That’s because it’s not every day a high school athlete gets to play on the Target Center floor, a court currently home to the likes of Ricky Rubio and Kevin Love and a venue that has played host to Michael Jordan and Kobe Bryant. It’s a tournament that pits the best in the region against one another and, in some matchups, it offers the opportunity to play in front of some of the most celebrated collegiate coaches in the country.
That was the scene Saturday at Target Center, where high school athletes with varying skill levels and abilities took the court in front of a crowd including North Carolina coach Roy Williams, Gophers coach Tubby Smith and current Iowa State coach and former Wolves player Fred Hoiberg.
Williams and Smith alone are two coaches with eight Final Fours and three national championships to their name sitting court side together. And regardless if you are an elite national recruit or the 15th player on each team’s bench, it’s an opportunity they’ll never forget.
“What the folks are doing here with this tournament, the Timberwolves Shootout, it’s a great service to the entire state, especially to this region,” Smith said.
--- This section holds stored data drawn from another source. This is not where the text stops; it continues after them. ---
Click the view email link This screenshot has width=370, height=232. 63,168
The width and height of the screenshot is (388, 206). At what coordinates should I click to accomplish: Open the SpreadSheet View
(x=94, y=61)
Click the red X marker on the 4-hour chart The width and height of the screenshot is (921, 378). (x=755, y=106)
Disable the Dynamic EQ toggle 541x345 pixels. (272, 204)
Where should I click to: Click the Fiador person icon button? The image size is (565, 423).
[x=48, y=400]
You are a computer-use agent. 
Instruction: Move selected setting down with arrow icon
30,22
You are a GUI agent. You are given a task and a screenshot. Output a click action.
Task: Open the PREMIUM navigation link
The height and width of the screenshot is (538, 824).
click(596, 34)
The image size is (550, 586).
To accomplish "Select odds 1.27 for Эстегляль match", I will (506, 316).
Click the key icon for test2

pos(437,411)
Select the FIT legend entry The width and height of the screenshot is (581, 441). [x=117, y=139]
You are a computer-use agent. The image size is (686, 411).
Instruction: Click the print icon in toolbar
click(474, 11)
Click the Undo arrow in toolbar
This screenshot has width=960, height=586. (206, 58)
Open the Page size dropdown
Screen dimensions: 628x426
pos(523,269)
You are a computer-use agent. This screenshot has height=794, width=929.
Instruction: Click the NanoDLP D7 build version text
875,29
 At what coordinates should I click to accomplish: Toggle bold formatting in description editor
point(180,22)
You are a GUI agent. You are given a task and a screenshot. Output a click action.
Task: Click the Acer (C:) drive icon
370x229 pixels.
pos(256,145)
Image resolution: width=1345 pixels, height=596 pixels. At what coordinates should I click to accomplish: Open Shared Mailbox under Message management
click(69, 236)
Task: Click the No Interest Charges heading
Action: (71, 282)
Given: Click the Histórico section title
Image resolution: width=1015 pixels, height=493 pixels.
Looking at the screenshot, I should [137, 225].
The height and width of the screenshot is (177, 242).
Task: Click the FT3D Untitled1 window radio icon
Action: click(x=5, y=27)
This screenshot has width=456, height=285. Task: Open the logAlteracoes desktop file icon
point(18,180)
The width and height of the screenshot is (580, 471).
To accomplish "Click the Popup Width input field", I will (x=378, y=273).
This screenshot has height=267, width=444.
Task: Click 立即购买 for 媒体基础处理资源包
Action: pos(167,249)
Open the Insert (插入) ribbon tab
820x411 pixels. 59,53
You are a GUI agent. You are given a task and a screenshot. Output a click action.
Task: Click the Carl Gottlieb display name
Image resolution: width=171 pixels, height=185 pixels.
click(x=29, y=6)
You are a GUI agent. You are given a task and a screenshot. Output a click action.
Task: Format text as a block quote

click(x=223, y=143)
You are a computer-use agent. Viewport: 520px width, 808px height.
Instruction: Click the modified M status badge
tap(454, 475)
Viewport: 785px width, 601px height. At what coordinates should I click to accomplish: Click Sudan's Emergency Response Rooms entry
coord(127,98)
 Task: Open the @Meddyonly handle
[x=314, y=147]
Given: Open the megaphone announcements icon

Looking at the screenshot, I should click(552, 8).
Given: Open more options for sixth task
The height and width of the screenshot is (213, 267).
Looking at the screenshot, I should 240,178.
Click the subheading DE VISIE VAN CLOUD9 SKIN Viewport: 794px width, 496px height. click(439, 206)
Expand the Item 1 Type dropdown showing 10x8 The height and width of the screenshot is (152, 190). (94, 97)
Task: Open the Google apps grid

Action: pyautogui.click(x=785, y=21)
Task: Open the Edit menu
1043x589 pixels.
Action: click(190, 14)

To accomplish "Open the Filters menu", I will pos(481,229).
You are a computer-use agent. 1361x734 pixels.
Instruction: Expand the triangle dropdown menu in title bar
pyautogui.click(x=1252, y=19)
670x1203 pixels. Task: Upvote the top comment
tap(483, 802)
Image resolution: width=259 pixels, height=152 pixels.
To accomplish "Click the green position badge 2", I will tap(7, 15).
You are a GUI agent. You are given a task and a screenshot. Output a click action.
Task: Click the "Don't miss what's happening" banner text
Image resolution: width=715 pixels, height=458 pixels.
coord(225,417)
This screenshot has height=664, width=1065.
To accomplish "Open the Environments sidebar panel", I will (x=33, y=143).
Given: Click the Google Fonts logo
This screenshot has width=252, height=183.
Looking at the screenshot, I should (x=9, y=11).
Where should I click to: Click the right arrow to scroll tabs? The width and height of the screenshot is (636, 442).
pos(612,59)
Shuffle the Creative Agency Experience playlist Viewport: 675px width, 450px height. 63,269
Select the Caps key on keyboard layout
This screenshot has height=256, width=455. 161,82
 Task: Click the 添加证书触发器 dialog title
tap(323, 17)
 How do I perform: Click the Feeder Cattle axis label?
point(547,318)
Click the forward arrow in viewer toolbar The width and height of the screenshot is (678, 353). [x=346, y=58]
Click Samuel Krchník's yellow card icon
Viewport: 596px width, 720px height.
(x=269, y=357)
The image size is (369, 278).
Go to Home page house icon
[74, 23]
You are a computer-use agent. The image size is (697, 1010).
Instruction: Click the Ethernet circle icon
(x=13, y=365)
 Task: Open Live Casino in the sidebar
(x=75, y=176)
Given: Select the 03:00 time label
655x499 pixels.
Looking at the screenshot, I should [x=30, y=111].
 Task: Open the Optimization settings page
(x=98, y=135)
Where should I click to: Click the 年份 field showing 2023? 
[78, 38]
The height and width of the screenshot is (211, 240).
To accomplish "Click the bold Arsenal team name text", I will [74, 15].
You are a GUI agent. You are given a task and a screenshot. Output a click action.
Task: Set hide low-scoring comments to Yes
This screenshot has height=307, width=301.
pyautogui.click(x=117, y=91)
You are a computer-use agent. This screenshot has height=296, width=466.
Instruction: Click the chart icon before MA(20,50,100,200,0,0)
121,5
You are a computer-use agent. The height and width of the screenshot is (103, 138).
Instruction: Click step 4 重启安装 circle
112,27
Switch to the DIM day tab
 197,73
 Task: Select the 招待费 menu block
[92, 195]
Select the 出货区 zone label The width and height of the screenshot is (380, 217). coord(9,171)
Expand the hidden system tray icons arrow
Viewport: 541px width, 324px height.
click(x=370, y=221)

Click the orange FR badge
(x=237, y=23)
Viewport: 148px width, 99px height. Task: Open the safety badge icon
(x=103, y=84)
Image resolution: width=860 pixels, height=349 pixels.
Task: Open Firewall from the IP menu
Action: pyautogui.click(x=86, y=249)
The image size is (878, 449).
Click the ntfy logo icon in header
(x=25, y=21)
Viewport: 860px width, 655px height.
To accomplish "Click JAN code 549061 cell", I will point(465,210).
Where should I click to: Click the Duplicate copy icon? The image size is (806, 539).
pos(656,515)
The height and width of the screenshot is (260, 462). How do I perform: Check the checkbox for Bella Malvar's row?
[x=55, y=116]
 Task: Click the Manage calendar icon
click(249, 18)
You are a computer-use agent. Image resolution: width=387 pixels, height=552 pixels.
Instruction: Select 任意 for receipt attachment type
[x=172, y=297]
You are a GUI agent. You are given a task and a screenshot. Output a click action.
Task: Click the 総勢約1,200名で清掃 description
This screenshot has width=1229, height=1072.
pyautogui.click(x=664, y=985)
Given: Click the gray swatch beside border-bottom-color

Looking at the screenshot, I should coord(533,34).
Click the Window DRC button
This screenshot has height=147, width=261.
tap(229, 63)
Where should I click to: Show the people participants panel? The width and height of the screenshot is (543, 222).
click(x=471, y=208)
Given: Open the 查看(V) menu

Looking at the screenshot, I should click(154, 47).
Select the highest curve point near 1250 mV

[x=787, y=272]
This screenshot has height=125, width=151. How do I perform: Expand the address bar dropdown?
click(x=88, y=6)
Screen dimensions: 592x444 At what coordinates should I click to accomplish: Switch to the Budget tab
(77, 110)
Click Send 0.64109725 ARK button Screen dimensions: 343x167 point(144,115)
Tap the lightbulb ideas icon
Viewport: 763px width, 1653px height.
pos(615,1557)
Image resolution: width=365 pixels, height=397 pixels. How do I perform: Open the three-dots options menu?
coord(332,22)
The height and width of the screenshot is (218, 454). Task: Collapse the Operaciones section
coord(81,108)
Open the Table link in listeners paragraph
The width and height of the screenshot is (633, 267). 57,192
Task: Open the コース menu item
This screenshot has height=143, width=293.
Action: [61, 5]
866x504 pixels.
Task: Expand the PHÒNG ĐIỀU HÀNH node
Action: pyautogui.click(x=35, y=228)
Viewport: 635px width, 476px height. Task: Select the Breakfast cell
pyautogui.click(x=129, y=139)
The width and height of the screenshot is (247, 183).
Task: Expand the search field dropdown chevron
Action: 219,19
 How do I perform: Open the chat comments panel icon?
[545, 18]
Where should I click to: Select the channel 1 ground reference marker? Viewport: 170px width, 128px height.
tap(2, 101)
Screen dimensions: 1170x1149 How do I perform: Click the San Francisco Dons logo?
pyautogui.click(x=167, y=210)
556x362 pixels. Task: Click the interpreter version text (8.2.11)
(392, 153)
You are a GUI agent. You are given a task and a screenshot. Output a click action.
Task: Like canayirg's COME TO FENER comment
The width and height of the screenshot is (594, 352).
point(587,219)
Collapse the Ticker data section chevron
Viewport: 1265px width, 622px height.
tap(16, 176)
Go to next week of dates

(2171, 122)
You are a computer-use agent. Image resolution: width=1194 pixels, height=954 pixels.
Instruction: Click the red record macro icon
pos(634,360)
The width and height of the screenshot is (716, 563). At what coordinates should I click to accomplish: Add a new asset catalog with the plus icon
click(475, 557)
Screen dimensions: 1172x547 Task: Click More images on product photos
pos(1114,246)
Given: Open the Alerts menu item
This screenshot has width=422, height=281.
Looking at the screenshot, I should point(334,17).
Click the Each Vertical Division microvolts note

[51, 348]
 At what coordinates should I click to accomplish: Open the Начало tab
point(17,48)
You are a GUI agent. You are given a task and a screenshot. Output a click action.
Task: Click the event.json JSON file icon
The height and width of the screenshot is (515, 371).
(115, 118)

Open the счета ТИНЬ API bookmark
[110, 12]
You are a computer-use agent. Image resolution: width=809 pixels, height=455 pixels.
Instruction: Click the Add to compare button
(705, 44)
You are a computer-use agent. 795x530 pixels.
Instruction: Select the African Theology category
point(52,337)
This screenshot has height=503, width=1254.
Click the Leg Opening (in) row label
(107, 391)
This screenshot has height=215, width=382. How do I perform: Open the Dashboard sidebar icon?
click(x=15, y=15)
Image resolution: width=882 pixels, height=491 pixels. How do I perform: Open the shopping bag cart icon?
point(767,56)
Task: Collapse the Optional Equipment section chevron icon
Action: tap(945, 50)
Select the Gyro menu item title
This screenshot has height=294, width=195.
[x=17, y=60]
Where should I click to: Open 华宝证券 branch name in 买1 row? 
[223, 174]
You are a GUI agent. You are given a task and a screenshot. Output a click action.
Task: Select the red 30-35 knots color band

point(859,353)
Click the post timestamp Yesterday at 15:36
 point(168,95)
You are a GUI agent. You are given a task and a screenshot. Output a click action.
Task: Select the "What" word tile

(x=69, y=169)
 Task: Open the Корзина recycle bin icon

There is a mystique about this event. For the past 17 years, the Timberwolves Shootout has hosted elite high school talents from around the country that have gone on to be elite Division I and NBA players. As of 2013, 24 players who participated in the Shootout made it to the NBA—including seven that eventually played for the Timberwolves, highlighted by Kevin Love. Dozens more have played at the D-I level.
Each time these athletes step foot on an NBA arena as a high school player, it presents a new opportunity to make a long-lasting memory. Smith said the athletes elevate their games under the lights, and he’s right. Each athlete from pregame warm-ups through the final buzzer had a spring in their step knowing the circumstances of the day.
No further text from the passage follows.